Wednesday, May 26, 2021

Thoughts on the Fall of the Byzantine Empire

The Byzantine Empire did not fall due to the crusades but because it had become politically ossified, culturally and religiously confused, and militarily unsustainable. The Byzantine leaders could not judge what the rise of the Ottoman Empire meant for their nation. They thought that they could negotiate and even collaborate with the Ottomans. By the time they realized that negotiations wouldn’t work against the Ottomans, who were determined to conquer everything that the Byzantines had, it was too late. 

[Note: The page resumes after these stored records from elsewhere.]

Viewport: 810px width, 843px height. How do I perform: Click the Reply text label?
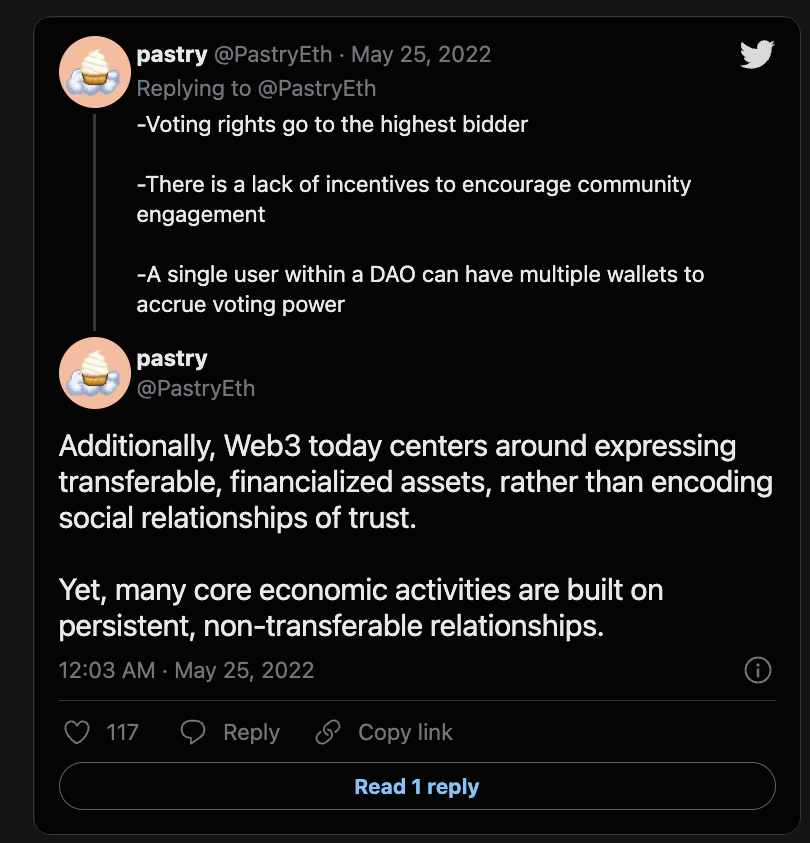(252, 733)
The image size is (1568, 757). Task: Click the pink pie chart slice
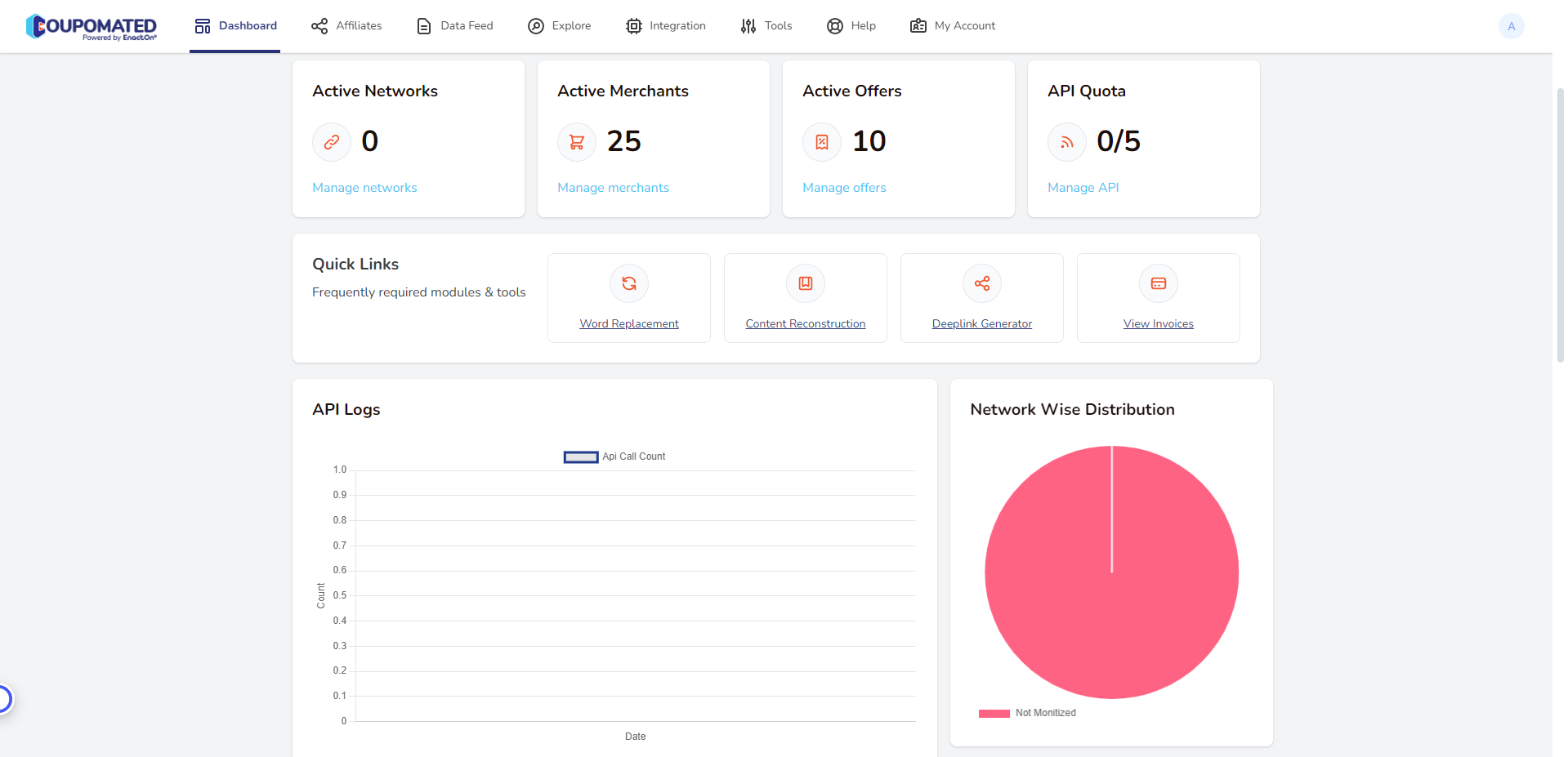coord(1062,588)
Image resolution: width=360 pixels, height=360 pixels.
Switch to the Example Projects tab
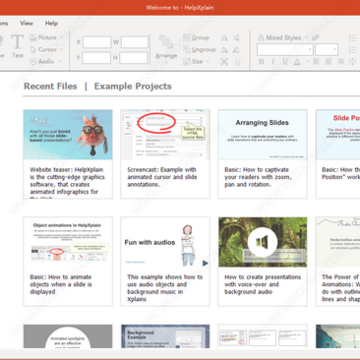pyautogui.click(x=133, y=86)
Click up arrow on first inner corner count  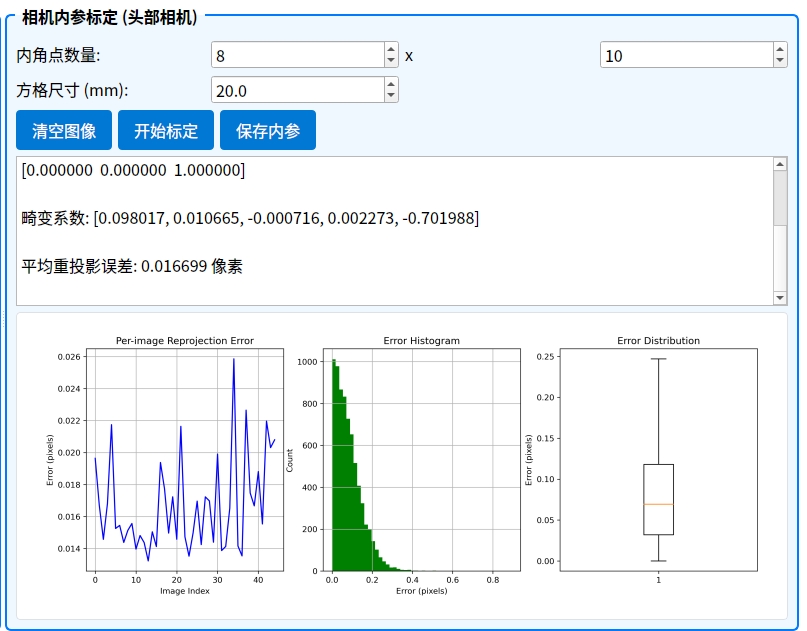coord(391,49)
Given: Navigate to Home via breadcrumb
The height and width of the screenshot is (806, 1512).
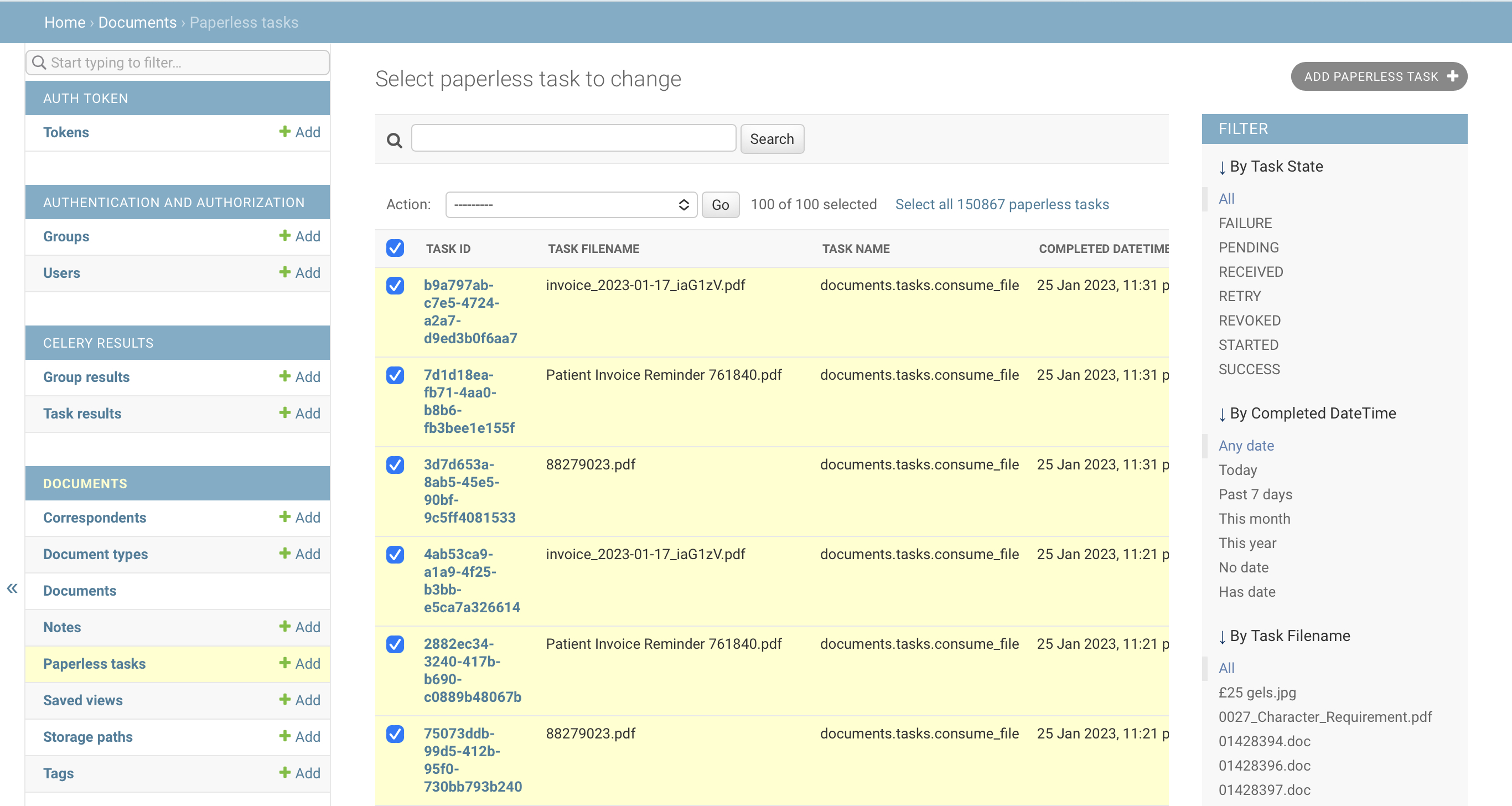Looking at the screenshot, I should [65, 22].

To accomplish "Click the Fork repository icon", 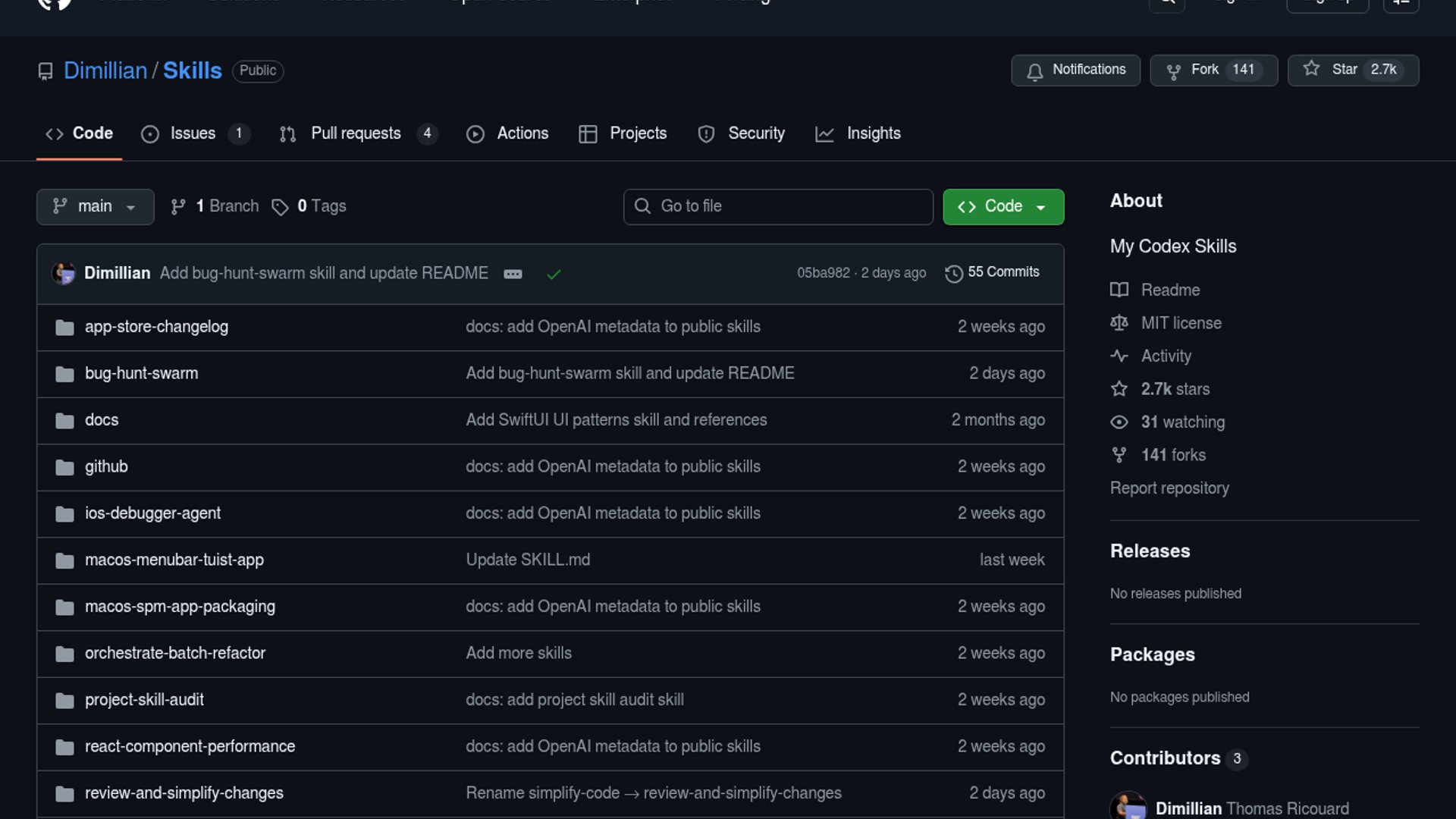I will coord(1174,71).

The crusaders cannot be held responsible for the rise of the Ottoman Empire either—that was caused by factors related to the ambition and vision of the Ottoman emperors, their ability to take advantage of the opportunities for expansion in the oriental lands and southeastern Europe, their military might, and the geographical and political situation during the Middle Ages. 

There is a gap of 250 years between the crusader sack of Constantinople in 1204 and the Ottoman conquest of the Byzantine Empire in 1453—it is hard to draw a connection between the two events. The Latin Empire which followed the 1204 sack of Constantinople lasted for two generations. During this period, the leaders of the Byzantine Empire retreated into smaller states, one of them was the Empire of Nicaea, which reconquered Constantinople in 1261 and proclaimed that the Byzantine Empire had been resurrected. 

The irony is that the resurrection of the Byzantine Empire made it an even better target for the Ottomans, who were as much interested in the legacy of the Byzantines as they were in territory and wealth. The Byzantines ignored the fact that empires always prove easy to proclaim but are hard to govern and defend.

If the Byzantines had visionary politicians, culture leaders, and military commanders, they could have secured their Empire after 1261. But they squandered their time and energy in negotiating with implacable enemies and seeking help from Western Europeans who were themselves powerless against the political ambition and military might of the Ottoman Empire.